45.As regards the alleged replacement of the pruning machine gear with a strimmer, I wish to further observe that, Rw-1 was also not right to suggest that the grievant was the only person with the know-how to replace pruning machine gear with a strimmer because Mr. Hillary Too was also an Artisan to whom he handed over before going on suspension. Another observation is that although Mr. Hillary Too alleged before the disciplinary committee that he saw the grievant replace the said gear with a strimmer, that allegation was not verified by the artisan from the sister Estate who repaired the faulty machines.
46.Last allegation was failure to follow instruction given on 12th October 2017 by the Divisional Manager and the particulars were that he failed to repair Ochia skids engines on the DTH (self-propelled machines) after being instructed to do so by the said Manager until 16th October 2017 when assistance was sought from a sister Estate. This allegation was also not established because the grievant’s evidence that the spare parts he had requested for had not been provided was not rebutted. In fact the said evidence was corroborated by the Rw-1 when he testified that the Artisan from the sister Estate said the parts were faulty and new parts were bought and fitted onto the machines to make them work.
47.As a consequence of the foregoing observation, I find and hold that the reasons cited for the dismissal of the claimant have not been proved by the employer on a balance of probability as required under section 43 and 45 of the Employment Act.
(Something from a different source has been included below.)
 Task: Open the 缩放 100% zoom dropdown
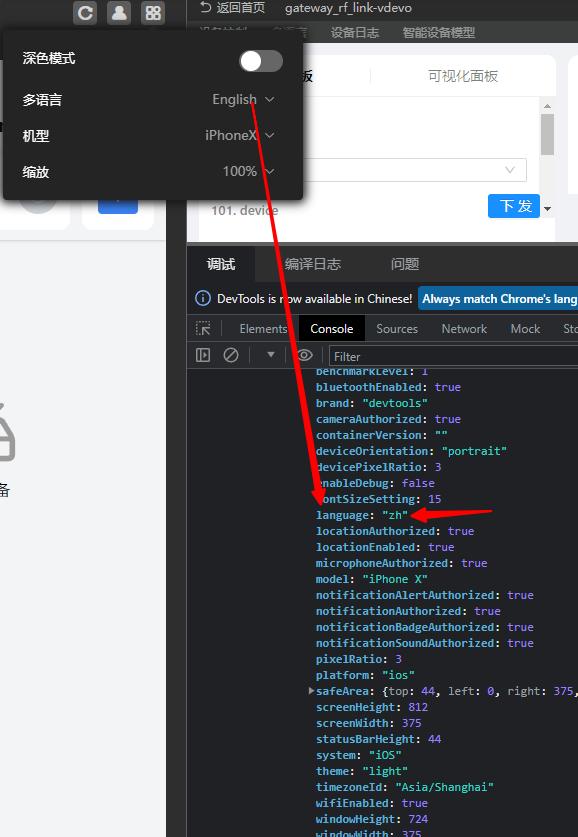point(249,171)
In all fairness, and in view of the observations made above, I am of a considered opinion that the no reasonable employer, would have dismissed the grievant in the circumstances of this case.
49.Having found that the respondent has failed to prove that the reasons for dismissing the claimant were valid and that a fair procedure was followed, I make declaration that the termination was unfair and unlawful as prayed.
50.In view of the foregoing, the claimant is entitled damages under section 49 of the Employment Act including salary in lieu of notice and compensation for unfair termination. Under clause 29(d) of the CBA he is entitled to 2 months’ salary in lieu of Notice because of his long service.
51.I further award the claimant 12 months’ salary as compensation for the unfair termination considering that the grievant served the respondent for over 19 years. I have also considered that the respondent did not prove any misconduct against the grievant, and the unfair manner in which he was thrown out of his job unheard.
52.The claim for pro-rat leave, 23 days worked in October, 2017 and Bus fare is decline. The claims fails because it lacks particulars and also because the Respondent has produced a pay slip for October, 2017 indicating that the grievant was paid his salary for October, 2017, annual leave and Bus Fare. The payment was done through the bank and the claimant has not produced grievant’s bank statement to rebut the alleged payment.
53.As regards the claim for gratuity pay, the CBA under clause 30, provided for payment of Gratuity at the rate of 21 days for employee who had served for more than 10 years. The grievant worked for over 19 years since May 1998 and therefore he is entitled to gratuity at that rate.
54.Judgement is entered for the claimant as against the Respondent for payment of;a)Two months’ salary in lieu of notice of Kshs. 31,235.86b)12 months’ salary as compensation for the unfair termination of Kshs 187,415.16.c)Gratuity pay for 20 years worked at the rate of 21 days per year. 21/26 x 15,617.93 x 20= 252,289.64.d)The claimant will have costs and interest at court rate from the date hereof.